SA to mark Marikana first anniversary

marikanaJOHANNESBURG. — South Africa will tomorrow mark a year to the shocking massacre at the Marikana mine faced with a fragile economy, a tainted government and a disquiet labour force. Scenes of the police raining bullets on hundreds of strikers at Lonmin’s mine Marikana in the world’s richest platinum region northwest of Johannesburg, brought back chilling memories of apartheid brutality. What started as a wildcat strike degenerated into a bloodbath, initially leaving a trail of 12 bodies, including two policemen, in just a few days.

Thousands of hostile miners took to a rocky outcrop and kept a vigil, where six days into the work stoppage, police opened fire when they claimed they were overwhelmed.

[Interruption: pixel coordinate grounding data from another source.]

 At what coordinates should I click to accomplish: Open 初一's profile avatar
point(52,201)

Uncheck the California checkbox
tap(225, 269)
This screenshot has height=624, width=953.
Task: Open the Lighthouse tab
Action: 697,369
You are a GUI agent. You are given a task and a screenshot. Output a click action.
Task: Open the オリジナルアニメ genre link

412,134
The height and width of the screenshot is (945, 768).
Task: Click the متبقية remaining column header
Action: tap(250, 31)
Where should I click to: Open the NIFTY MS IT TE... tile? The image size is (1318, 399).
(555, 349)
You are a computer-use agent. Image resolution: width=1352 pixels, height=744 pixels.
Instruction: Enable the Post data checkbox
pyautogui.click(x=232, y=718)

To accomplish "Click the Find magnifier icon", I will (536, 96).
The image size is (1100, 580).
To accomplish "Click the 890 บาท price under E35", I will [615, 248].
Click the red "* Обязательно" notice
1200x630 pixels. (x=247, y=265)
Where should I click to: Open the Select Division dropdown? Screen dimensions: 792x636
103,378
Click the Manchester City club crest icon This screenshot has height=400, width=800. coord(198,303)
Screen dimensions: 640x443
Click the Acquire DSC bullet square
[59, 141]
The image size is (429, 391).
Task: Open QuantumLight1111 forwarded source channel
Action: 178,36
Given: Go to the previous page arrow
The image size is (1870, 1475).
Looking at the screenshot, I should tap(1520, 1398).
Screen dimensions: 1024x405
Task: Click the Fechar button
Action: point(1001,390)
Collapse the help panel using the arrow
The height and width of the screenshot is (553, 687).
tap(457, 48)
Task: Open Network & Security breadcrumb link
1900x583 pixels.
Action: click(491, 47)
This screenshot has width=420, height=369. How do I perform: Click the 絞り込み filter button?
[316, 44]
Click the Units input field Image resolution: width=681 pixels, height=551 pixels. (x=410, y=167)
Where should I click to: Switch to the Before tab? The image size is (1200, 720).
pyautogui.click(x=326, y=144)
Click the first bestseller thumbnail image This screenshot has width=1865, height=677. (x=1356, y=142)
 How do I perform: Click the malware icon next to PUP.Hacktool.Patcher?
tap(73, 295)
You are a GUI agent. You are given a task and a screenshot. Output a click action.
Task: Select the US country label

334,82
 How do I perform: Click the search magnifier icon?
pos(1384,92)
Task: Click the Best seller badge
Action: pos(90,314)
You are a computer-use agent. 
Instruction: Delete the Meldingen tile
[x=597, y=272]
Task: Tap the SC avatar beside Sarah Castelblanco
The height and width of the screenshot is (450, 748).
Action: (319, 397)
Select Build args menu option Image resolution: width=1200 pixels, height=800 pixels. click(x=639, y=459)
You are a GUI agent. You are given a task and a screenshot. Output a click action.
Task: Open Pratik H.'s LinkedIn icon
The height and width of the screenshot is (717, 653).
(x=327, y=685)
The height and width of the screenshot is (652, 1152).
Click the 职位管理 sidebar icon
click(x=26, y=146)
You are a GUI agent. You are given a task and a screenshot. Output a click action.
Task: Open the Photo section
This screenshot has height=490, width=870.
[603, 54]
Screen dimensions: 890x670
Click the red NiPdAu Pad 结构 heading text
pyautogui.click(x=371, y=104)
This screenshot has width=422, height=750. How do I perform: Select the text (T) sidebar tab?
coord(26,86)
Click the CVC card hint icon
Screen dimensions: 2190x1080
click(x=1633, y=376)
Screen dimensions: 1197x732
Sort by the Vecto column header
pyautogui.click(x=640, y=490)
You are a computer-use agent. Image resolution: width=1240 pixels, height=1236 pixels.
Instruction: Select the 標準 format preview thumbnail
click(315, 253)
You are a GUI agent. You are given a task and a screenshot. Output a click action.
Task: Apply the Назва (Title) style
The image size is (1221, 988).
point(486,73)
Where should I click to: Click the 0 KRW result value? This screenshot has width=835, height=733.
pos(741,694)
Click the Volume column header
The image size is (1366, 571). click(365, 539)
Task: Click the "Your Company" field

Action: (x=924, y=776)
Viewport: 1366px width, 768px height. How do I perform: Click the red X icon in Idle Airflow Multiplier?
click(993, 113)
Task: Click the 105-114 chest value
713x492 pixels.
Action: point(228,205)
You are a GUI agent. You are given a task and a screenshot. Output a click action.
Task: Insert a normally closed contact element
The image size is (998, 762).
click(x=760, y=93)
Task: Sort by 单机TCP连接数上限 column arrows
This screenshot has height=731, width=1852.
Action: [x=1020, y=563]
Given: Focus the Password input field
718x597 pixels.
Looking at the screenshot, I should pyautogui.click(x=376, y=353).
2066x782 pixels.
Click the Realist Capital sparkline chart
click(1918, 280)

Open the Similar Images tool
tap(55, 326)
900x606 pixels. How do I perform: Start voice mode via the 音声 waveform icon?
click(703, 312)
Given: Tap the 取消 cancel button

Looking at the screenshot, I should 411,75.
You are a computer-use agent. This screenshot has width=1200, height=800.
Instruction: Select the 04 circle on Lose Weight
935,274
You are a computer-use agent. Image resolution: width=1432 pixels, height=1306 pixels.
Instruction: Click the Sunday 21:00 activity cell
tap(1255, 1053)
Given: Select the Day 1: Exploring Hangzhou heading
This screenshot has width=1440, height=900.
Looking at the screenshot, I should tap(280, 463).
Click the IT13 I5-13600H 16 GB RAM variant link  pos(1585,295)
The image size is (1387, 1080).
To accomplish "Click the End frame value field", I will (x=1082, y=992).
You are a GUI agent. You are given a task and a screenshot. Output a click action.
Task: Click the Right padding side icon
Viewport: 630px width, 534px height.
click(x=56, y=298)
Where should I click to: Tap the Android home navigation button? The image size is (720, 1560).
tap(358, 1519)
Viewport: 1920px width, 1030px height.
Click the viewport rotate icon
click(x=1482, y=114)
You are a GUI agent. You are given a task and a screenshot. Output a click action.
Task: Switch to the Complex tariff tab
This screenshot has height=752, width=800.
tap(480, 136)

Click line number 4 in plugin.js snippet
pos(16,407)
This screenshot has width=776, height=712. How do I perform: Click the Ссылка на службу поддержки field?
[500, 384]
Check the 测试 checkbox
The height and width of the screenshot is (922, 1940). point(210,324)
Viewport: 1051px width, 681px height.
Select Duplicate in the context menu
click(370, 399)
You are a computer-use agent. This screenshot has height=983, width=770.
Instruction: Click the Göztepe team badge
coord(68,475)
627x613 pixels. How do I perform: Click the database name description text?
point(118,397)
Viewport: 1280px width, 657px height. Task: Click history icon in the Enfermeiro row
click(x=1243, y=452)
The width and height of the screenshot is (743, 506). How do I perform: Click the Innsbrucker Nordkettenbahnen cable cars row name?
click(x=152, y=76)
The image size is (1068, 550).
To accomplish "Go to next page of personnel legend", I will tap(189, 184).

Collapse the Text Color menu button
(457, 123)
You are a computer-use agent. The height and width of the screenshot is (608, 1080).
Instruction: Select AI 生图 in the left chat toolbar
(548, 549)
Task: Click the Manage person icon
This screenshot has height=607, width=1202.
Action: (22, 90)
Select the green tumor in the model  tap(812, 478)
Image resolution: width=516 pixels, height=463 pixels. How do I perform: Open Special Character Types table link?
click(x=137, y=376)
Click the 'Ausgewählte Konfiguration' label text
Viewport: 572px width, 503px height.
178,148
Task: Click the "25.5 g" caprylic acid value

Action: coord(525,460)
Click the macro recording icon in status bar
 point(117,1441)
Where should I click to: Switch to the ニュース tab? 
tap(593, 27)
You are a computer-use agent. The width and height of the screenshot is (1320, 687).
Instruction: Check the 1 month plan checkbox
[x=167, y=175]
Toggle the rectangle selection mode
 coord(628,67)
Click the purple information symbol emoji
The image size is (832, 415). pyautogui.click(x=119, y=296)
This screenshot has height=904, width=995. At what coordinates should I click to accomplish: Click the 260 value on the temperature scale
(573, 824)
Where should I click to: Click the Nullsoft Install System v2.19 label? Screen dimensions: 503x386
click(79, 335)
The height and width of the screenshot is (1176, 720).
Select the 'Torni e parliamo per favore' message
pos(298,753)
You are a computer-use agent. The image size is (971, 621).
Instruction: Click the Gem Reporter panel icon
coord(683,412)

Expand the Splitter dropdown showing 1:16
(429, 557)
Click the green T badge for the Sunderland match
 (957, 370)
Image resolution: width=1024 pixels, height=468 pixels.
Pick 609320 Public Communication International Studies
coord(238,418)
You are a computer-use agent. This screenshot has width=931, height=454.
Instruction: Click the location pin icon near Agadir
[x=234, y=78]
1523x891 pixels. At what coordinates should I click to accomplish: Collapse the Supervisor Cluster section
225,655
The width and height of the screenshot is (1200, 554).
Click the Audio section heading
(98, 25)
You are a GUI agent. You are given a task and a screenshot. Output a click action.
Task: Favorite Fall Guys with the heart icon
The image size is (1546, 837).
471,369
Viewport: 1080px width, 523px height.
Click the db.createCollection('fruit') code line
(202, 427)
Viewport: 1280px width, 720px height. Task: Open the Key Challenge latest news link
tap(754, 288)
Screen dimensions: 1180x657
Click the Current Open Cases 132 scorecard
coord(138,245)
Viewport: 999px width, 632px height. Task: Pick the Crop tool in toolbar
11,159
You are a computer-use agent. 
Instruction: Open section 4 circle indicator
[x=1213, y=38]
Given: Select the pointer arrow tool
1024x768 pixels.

They shot dead 34 workers in a few minutes.

The killing placed the Marikana tragedy on the same historic level as the 1976 Soweto and 1960 Sharpeville massacres, when black protesters rose against the white-minority government.

Only this time black policemen shot dead black workers. President Jacob Zuma quickly appointed a judicial inquiry into the killings, which was initially given four months to complete its probe. But two extensions later, it is yet to give any findings and no-one has been prosecuted.

One year on tensions simmer among workers and their unions at the mines. — AFP.